The study ultimately confirms what some others have found in the past: that the coloring exercises did—to a small, short-term degree—reduce symptoms of depression and anxiety. The puzzle exercises, on the other hand, didn’t have the same effect. Both categories, however, seemed to improve participants’ “mindfulness” by small margins.

“Coloring could be considered an act of everyday, of little c creativity in much the same way as gardening or gourmet cooking,” the paper says.

Other researchers, however, caution against the use of coloring books as a substitute for more traditional art therapy. “What many of these studies are lacking is the presence of a trained art therapist during the art-making portions of the experiments and the verbal processing of the art product created—both are crucial components of art therapy practice,” write the authors of a recent study in the Canadian Art Therapy Association Journal.

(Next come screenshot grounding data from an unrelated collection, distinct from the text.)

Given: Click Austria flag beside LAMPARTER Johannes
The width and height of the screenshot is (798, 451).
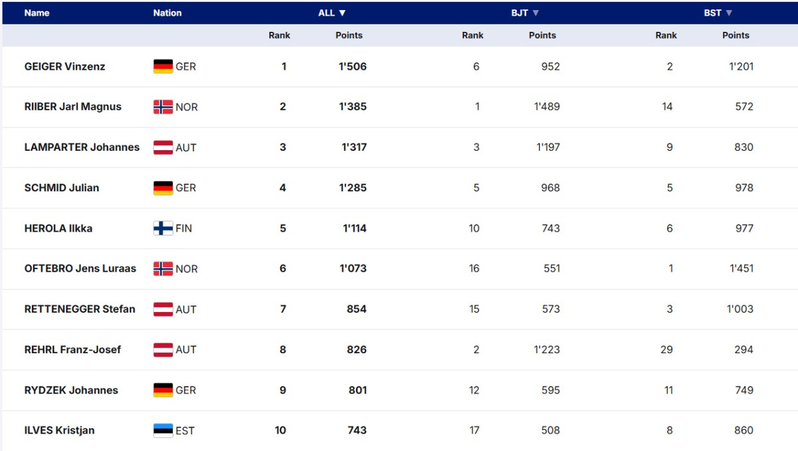Looking at the screenshot, I should [163, 147].
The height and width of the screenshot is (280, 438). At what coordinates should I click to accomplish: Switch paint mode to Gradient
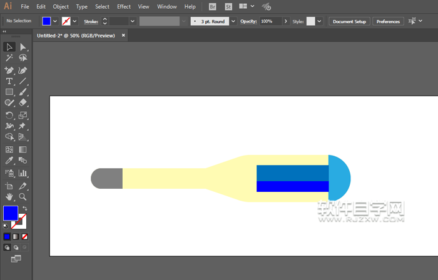pos(16,237)
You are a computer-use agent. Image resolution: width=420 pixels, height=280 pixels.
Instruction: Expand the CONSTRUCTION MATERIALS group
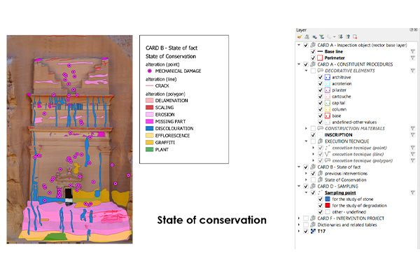307,128
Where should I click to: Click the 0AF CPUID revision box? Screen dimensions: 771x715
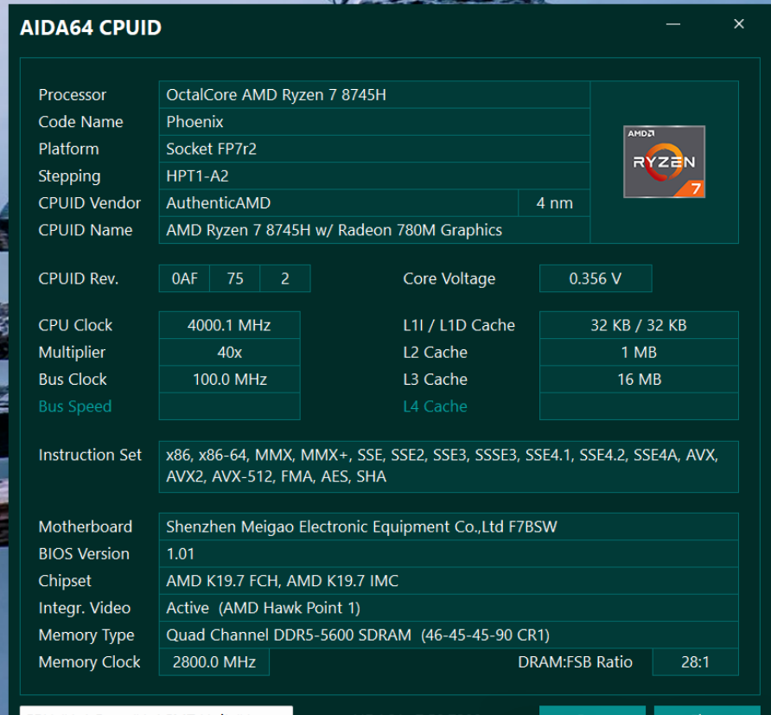[184, 278]
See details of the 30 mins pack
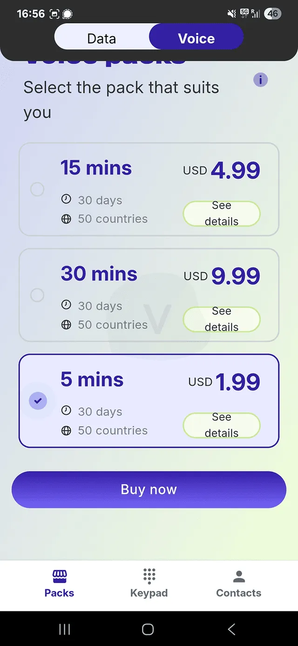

The researchers compared the after-effects experienced by adults who used coloring books with those who worked in a studio with art supplies and a trained art therapist who provided discussion and guidance, but no explicit direction. The results showed that both activities reduced negative feelings of stress and anxiety, but only the studio practice improved subjects’ already positive moods, offering heightened feelings of self-efficacy and creative agency.

“For many adults, entering an art studio, having a blank page in front of them, and being asked to create art can be quite an anxiety-provoking experience, so much so that most of them avoid this experience altogether,” the researchers say. “Yet it is precisely through having this initial discomfort and leaning into it, rather than stepping away from it, that leads to a change in one’s view of self.”